--- begin PROVIDED RECORDS ---

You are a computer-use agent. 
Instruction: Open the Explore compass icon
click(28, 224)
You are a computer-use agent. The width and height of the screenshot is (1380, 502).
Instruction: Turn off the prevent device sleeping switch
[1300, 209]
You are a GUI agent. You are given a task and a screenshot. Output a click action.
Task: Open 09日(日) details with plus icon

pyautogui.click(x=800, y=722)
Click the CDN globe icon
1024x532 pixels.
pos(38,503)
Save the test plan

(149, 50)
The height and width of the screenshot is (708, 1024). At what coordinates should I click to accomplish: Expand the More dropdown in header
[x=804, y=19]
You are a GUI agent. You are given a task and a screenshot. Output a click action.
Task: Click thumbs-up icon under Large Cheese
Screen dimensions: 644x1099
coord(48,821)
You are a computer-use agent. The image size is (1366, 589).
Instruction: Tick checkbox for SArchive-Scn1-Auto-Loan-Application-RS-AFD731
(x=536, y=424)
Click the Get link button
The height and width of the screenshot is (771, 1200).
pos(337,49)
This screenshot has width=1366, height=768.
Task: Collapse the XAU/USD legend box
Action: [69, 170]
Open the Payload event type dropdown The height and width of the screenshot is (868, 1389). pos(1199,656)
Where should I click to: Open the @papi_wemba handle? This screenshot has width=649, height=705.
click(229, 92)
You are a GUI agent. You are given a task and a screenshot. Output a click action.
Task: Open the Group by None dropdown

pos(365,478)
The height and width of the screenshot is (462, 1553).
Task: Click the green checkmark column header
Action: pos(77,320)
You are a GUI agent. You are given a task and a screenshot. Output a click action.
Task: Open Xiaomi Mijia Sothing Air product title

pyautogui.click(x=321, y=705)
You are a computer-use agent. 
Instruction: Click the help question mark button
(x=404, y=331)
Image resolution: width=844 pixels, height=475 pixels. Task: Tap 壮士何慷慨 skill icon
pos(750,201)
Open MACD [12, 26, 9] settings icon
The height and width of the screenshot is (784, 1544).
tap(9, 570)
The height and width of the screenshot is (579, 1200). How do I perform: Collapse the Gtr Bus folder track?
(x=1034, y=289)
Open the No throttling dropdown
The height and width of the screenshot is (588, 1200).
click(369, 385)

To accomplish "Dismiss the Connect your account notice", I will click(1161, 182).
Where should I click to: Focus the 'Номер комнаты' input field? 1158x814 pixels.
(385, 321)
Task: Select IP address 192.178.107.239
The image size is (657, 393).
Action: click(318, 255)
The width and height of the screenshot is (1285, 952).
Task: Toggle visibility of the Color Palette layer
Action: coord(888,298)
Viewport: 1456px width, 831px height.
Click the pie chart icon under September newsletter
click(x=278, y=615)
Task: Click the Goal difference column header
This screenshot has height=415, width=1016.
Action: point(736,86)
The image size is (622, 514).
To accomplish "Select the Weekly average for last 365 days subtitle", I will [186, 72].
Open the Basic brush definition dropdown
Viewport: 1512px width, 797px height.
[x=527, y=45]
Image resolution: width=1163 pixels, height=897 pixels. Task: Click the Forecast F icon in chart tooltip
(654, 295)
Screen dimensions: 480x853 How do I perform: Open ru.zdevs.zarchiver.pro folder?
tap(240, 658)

--- end PROVIDED RECORDS ---

■ REQUIRED WORK
Can you give the data from its start through the line containing "Action: [69, 170]" as a Markdown table with the columns Row and Content, numbering each line and leaving out blank lines?

■ ANSWER TO THIS PROBLEM
| Row | Content |
|---|---|
| 1 | You are a computer-use agent.  |
| 2 | Instruction: Open the Explore compass icon |
| 3 | click(28, 224) |
| 4 | You are a computer-use agent. The width and height of the screenshot is (1380, 502). |
| 5 | Instruction: Turn off the prevent device sleeping switch |
| 6 | [1300, 209] |
| 7 | You are a GUI agent. You are given a task and a screenshot. Output a click action. |
| 8 | Task: Open 09日(日) details with plus icon |
| 9 | pyautogui.click(x=800, y=722) |
| 10 | Click the CDN globe icon |
| 11 | 1024x532 pixels. |
| 12 | pos(38,503) |
| 13 | Save the test plan |
| 14 | (149, 50) |
| 15 | The height and width of the screenshot is (708, 1024). At what coordinates should I click to accomplish: Expand the More dropdown in header |
| 16 | [x=804, y=19] |
| 17 | You are a GUI agent. You are given a task and a screenshot. Output a click action. |
| 18 | Task: Click thumbs-up icon under Large Cheese |
| 19 | Screen dimensions: 644x1099 |
| 20 | coord(48,821) |
| 21 | You are a computer-use agent. The image size is (1366, 589). |
| 22 | Instruction: Tick checkbox for SArchive-Scn1-Auto-Loan-Application-RS-AFD731 |
| 23 | (x=536, y=424) |
| 24 | Click the Get link button |
| 25 | The height and width of the screenshot is (771, 1200). |
| 26 | pos(337,49) |
| 27 | This screenshot has width=1366, height=768. |
| 28 | Task: Collapse the XAU/USD legend box |
| 29 | Action: [69, 170] |